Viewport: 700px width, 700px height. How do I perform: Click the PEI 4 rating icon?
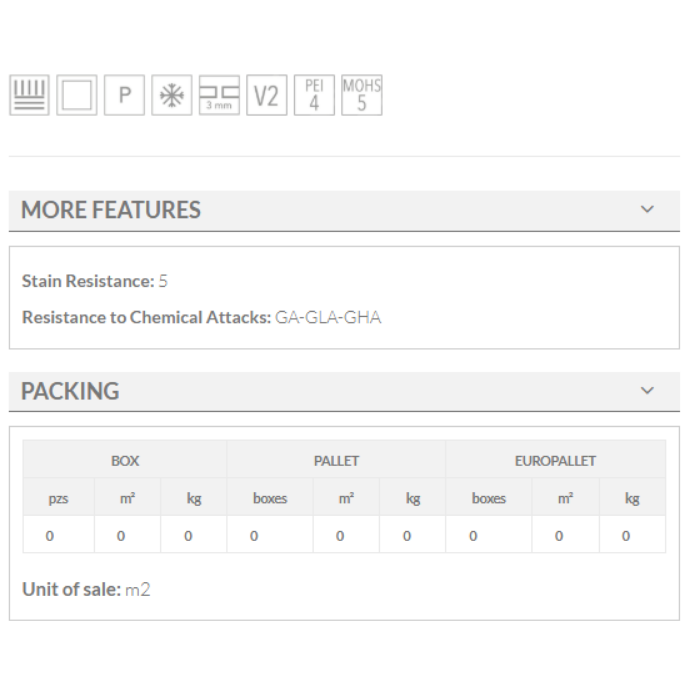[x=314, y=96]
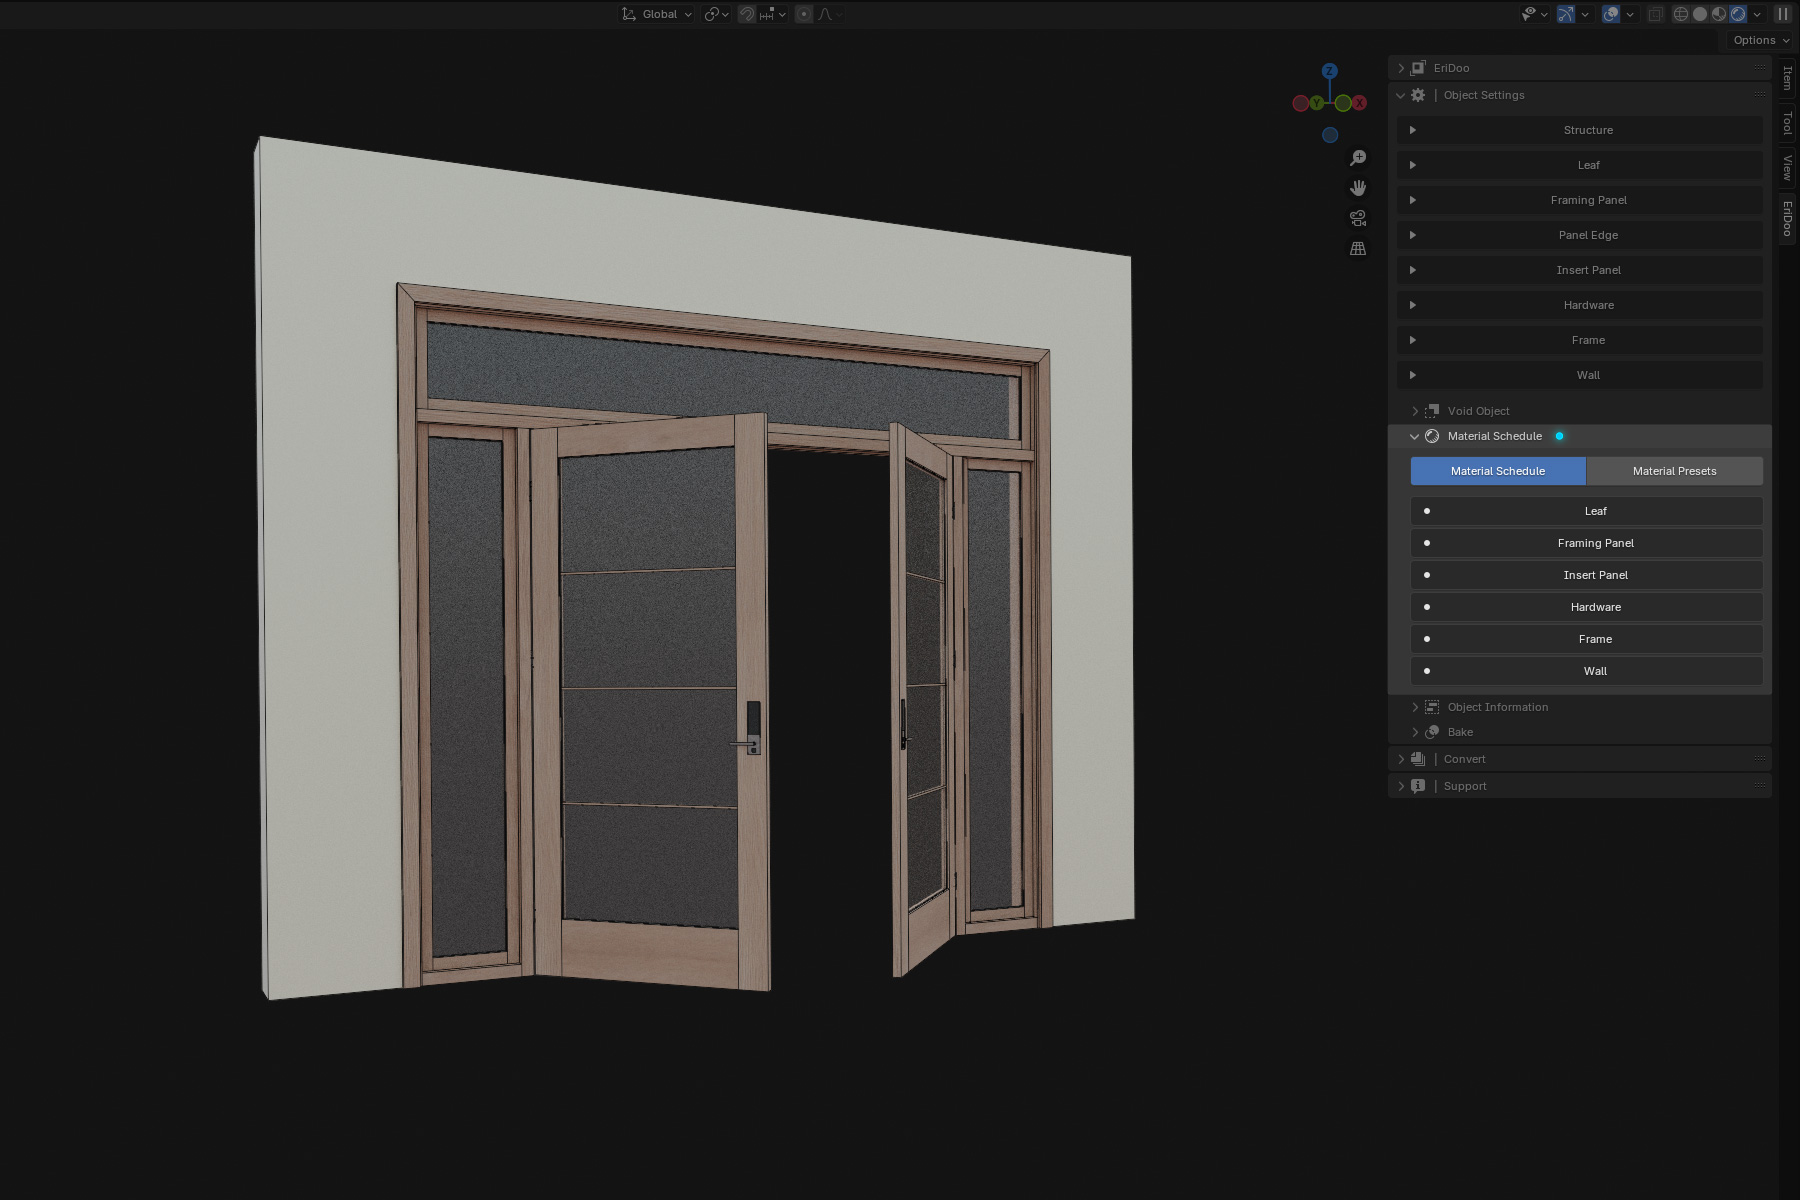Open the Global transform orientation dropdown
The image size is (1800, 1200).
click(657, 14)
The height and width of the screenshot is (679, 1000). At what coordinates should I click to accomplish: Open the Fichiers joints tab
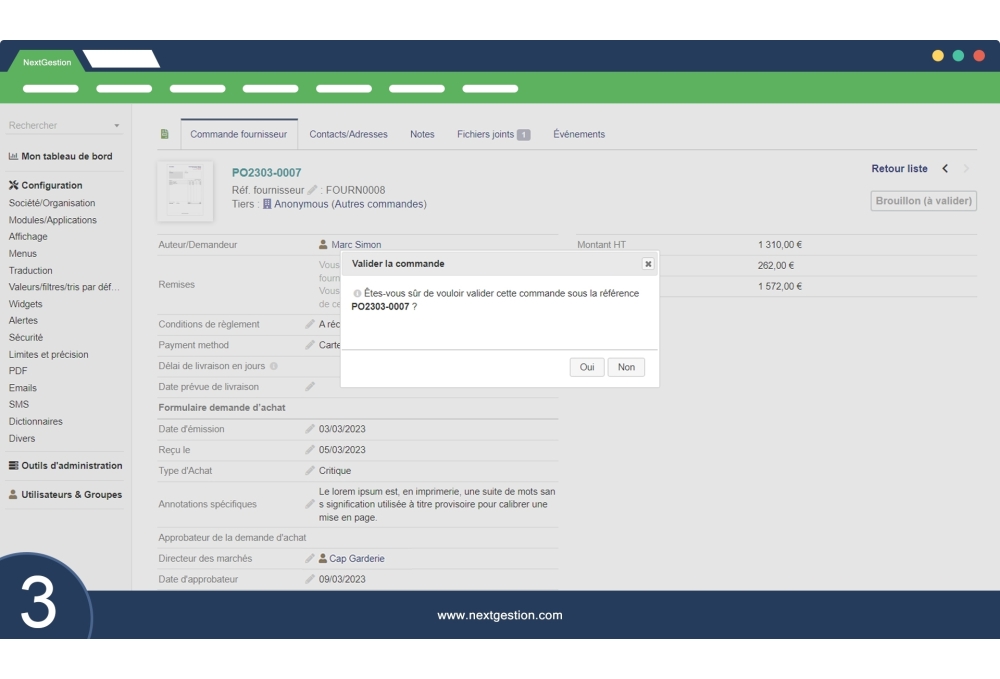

■ ■ ■ ■ ■ ■ ■

Problem details –
Please reproduce the data above word for word, skipping all images.

Solution for this exercise –
Viewport: 700px width, 700px height. How do I perform: Click the PEI 4 rating icon?
[x=314, y=96]
Open the Global transform orientation dropdown
The image size is (1800, 1200).
click(657, 14)
The height and width of the screenshot is (679, 1000). At what coordinates should I click to accomplish: Open the Fichiers joints tab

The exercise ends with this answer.